La verità arriva piano piano, pezzo dopo pezzo. Lentamente, ogni giorno, un nuovo piccolo, quasi impercettibile, tassello da incastrare nel rebus che continua a essere il tragico rapimento del piccolo Tommy. A due settimane dal ritrovamento del corpicino di questo bimbo ucciso senza uno straccio di perché e «sepolto» sotto un cumulo d’erba sulle rive dell’Enza - là dove sostano le lucciole nere - arrivano i primi responsi della medicina. Quelli tanto attesi, quelli che dovrebbero spiegare tempi e modi di questo barbaro delitto. E soprattutto smascherare le tante, troppe bugie raccontate dai suoi sporchi protagonisti. Mario Alessi, il muratore infame piagnucolante bugiardo in diretta tv, pagato per le sue interviste menzognere e capace di chiedere la liberazione del bimbo che aveva già ucciso. Poi la sua compagna, Antonella Conserva, falsa quanto lui. E l’altro complice, lo sbandato Salvatore Raimondi, il primo a confessare. Eppure cosa sia veramente accaduto in quella sera del 2 marzo resta un gioco allo scaricabarile. Tutti si accusano in un ping pong di responsabilità. Gli altri due indagati, il capomastro Pasquale Barbera, oltre al fratello di Raimondi, Giacomo, finora non hanno aiutato l’inchiesta. Si potrebbe sospettare, anzi, che la stiano inquinando.
Così, ecco gli investigatori ripartire dai particolari più atroci, ma purtroppo fondamentali, per arrivare a intravedere un po’ di luce in questo giallo senza senso. Bisogna ancora capire come sia sato ucciso questo bimbo di 17 mesi, malato d’epilessia. Guglielmo Masotti è il direttore dell'Istituto di medicina legale incaricato dell'autopsia. Secondo i primi referti, Tommy sarebbe morto d’asfissia. Il condizionale è d’obbligo: non è ancora stato completato l'esame dei campioni polmonari, né c'è stata la comparazione tra le ferite trovate sul cranio del bimbo e i possibili oggetti contusivi (tra cui le due vanghette recuperate sul greto dell'Enza). Manca quindi ancora la causa certa della morte, ma anche e soprattutto la tempistica e la successione delle lesioni.

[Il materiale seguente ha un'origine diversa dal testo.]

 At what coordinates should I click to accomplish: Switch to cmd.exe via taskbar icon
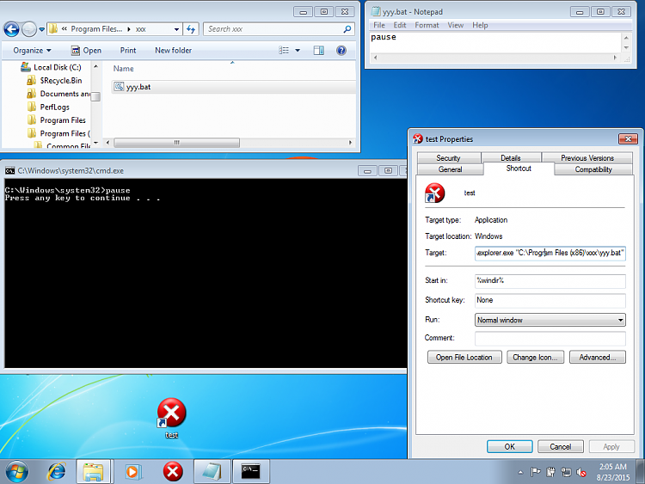pyautogui.click(x=250, y=471)
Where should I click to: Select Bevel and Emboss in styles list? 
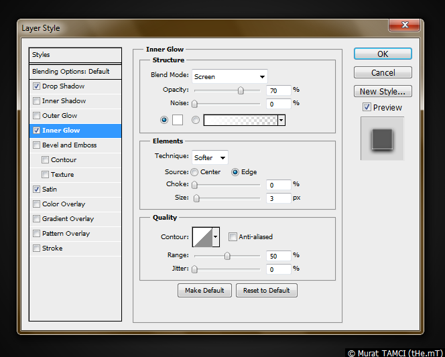[69, 145]
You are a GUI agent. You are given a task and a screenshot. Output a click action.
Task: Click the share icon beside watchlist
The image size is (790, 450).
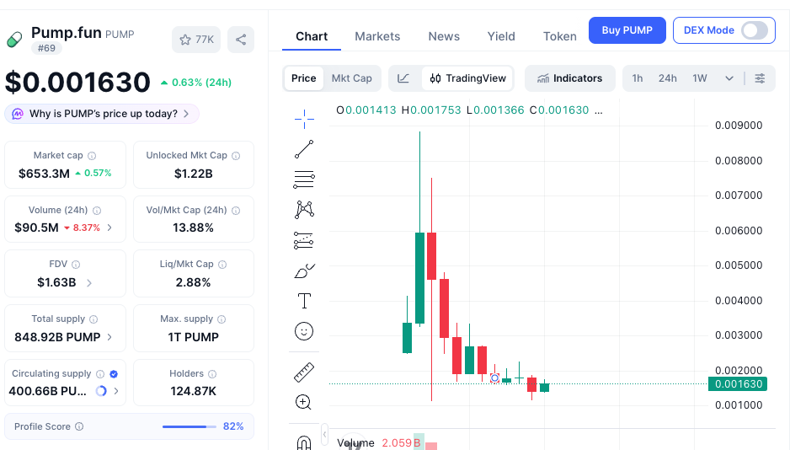pyautogui.click(x=241, y=40)
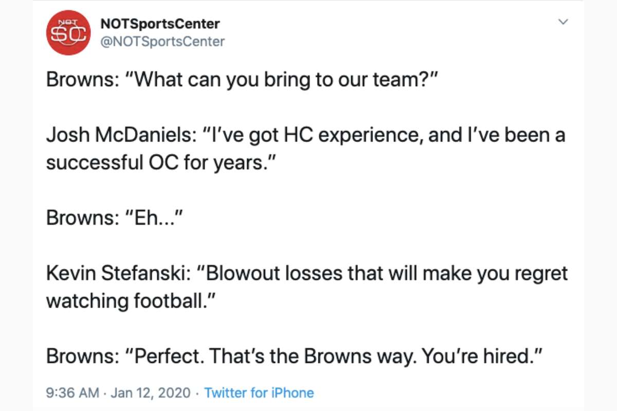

Masotti se la prende con la stampa («è stato scritto che Tommy è stato strangolato, colpito con una vanga, preso a calci in faccia: fantasie») e puntualizza che per la consulenza alla Procura lui e il collega Nicola Cuccurachi hanno 60 giorni a disposizione. Stavolta però potrebbero chiedere una proroga di un mese. «Abbiamo fatto prelievi polmonari per vedere se si sia trattato di una morte asfittica», spiega. «Pensiamo di arrivare a una conclusione in questo senso, la riteniamo possibile».
Fosse davvero così, verrebbe confermata la versione di Salvatore Raimondi, l’uomo a cui gli investigatori finora hanno creduto di più. Fu lui, il carpentiere di Colorno, ad accusare Alessi dell’omicidio. «Eravamo in moto, Mario aveva nascosto il bambino sotto la giacca, piangeva, quando ci siamo fermati, dopo qualche chilometro, Tommy non si muoveva più. Pensai l’avesse strangolato. Io ripartii verso casa, Alessi doveva proseguire la fuga sull’auto dove lo attendeva la moglie. Ho saputo che Tommy era morto il giorno dopo. Me lo ha detto lui».
Ieri intanto i legali della Conserva hanno depositato istanza al Tribunale del Riesame: chiedono che la compagna del muratore torni libera. In subordine i domiciliari. Sarà difficile.